▶ [Activity]: Please copy only the material from the line that has "Given: Go to the first page of entries" to the very last line, both ends included, exactly as written and without pictures.
___ Information shown ___
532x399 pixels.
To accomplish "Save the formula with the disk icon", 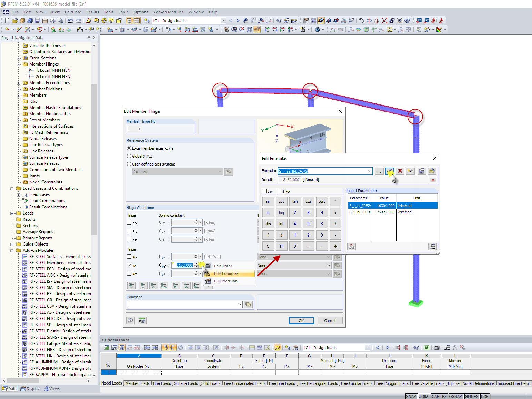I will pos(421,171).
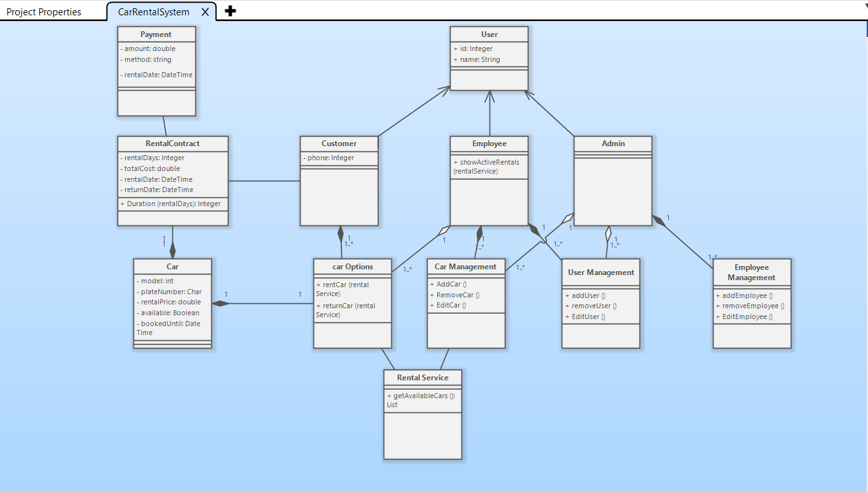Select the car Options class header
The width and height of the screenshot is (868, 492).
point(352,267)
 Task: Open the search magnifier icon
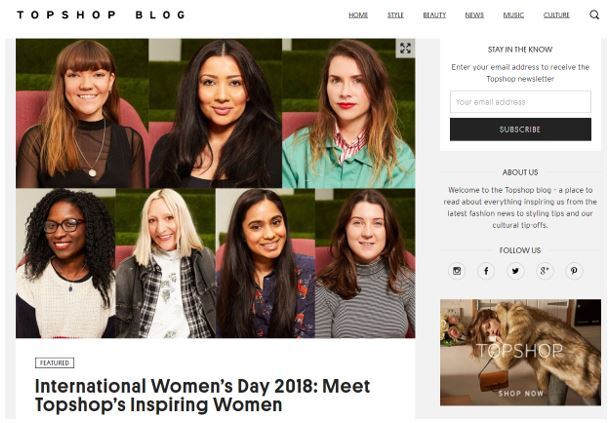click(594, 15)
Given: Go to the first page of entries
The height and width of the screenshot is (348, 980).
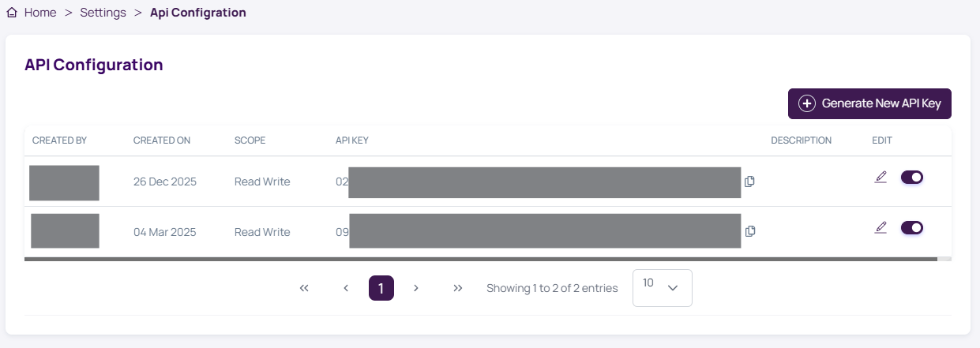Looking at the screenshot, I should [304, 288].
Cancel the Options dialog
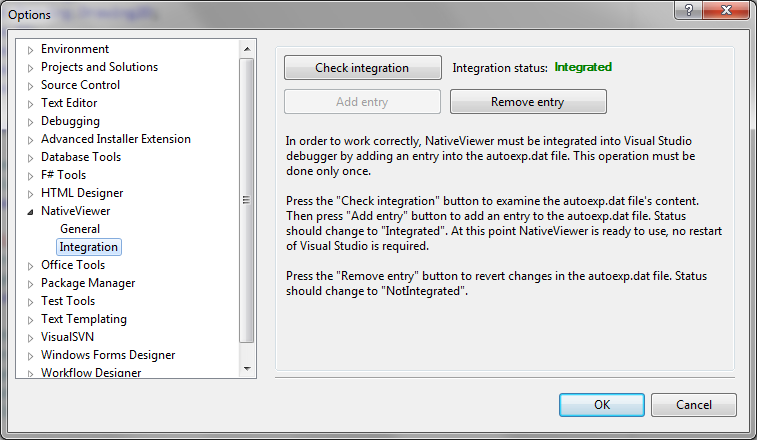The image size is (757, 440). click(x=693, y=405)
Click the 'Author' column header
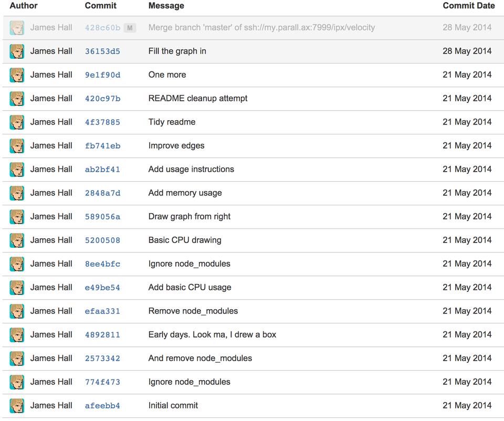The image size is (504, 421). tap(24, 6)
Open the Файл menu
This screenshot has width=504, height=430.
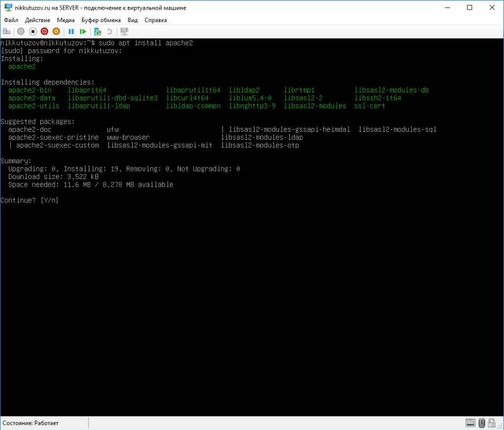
___
▶ [Solution below]:
Given: Go to the first page of entries
The height and width of the screenshot is (348, 980).
Looking at the screenshot, I should [304, 288].
Cancel the Options dialog
The image size is (757, 440). click(x=693, y=405)
Click the 'Author' column header
The image size is (504, 421). tap(24, 6)
Open the Файл menu
This screenshot has width=504, height=430.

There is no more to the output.